*** Opening Source text ***
Even capturing territory to achieve domination that facilitates the inflicting of costs without much loss may not affect this “free will” for abetting terrorism and can, on the other hand, intensify its efforts of support. Also, the imposition of costs strengthens will as there is an escalation ceiling that is elastic and unstated, but observed, as neither side covets war. Even if force application is devastating, the effect would be temporary, for the sheltered primeval hatred absorbs costs and demands vengeance, prompting a constant cycle of retaliation that has no impact on either infiltration or terrorism. Tactically, stemming infiltration while cross-border firing continues is more difficult as it engenders an additional factor that curtails free movement, which is necessary for counter-infiltration.
The main beneficiary of LoC violations for Pakistan is its army, as they reinforce the Indian threat that sustains it in power. They also help to draw the attention of the international community to the border as the most dangerous hotspot — a narrative that helps Pakistan seek support by playing the victim card. Violations also provide an excuse to Pakistan to not take action against terrorist elements on its borders. The number of military casualties does not find much space in the Pakistan media, though civilian casualties are highlighted and deliberately exaggerated.
In India, cross-border firing symbolises the hard stance of the government in power. The toughness feeds the extant hostility and assuages, to some extent, the thirst for revenge. In the popular imagination, this is the best approach to Pakistan, the eternal enemy. The pain of flag-draped coffins of soldiers morphs to one that hardens the nationalistic instinct and reinforces the call for retribution. The ruling party benefits in terms of popular support and this could possibly explain why there have been no political efforts to restore the ceasefire agreement of 2003. The question that lingers is: Have party interests trumped national interest?
Stripped of its ability to stir jingoistic sentiments, the belief that an increase of fire power application will impact Pakistan’s cross-border terrorism is illusory. What must be accepted is that in the context of the India and Pakistan framework, the utility of force on the LoC is better confined to its use as a tactical balancer with controlled military actions carried out without fanfare, under a politically-imposed ceasefire. It is in India’s national interests to disconnect the LoC exchange from domestic politics and choke the supply of emotional fuel that traps it in a cycle of vengeance. This might seem a tall order as elections approach. However, statesmanship can transcend narrow politics and diplomacy can be enabled to restore the ceasefire without loss of face.
Kautilya would have disagreed with using force as the first and only resort. Clausewitz would have warned of delinking force from political purpose. Seeking to prevent infiltration and abetment to terrorism through LoC firing is like confining the search for lost keys on a dark night to the nearest lamp post.
The writer is director, Strategic Studies Programme, Takshashila Institution, Bengaluru and former military advisor in the National Security Council Secretariat.
*** Closing Source text ***
*** Opening Source material ***
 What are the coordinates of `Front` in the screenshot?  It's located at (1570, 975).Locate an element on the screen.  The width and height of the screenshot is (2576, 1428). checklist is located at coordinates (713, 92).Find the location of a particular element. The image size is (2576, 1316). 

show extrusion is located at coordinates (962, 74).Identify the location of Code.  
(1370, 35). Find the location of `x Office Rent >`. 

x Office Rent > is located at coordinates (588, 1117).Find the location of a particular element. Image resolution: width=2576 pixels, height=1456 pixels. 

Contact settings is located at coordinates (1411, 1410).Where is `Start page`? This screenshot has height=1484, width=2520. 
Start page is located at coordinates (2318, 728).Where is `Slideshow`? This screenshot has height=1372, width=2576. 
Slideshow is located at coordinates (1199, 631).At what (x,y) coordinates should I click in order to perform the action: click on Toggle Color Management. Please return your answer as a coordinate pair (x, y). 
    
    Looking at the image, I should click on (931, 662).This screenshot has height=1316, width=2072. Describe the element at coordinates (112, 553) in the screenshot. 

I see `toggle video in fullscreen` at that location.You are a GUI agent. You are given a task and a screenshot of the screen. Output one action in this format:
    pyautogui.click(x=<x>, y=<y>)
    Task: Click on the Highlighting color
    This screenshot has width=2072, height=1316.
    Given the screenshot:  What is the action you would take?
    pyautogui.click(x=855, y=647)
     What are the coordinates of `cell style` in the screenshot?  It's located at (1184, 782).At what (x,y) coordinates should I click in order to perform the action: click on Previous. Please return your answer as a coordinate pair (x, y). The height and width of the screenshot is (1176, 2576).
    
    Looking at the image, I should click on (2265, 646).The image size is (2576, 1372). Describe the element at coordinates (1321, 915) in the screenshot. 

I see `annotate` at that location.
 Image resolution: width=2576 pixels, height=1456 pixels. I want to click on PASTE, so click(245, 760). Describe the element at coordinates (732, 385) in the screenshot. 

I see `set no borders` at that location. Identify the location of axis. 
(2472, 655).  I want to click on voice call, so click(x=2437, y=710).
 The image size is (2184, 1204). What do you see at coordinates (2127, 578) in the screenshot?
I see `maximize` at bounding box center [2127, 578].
*** Closing Source material ***
→ Exercise objective:
According to the article on cross-border firing along the LoC, what do LoC violations do for Pakistan? List each effect.

→ Answer to the problem:
- They benefit Pakistan's army, which is their main beneficiary, by reinforcing the Indian threat that keeps it in power.
- They draw the international community's attention to the border as the most dangerous hotspot, which helps Pakistan seek support by playing the victim card.
- They give Pakistan an excuse not to act against terrorist elements on its borders.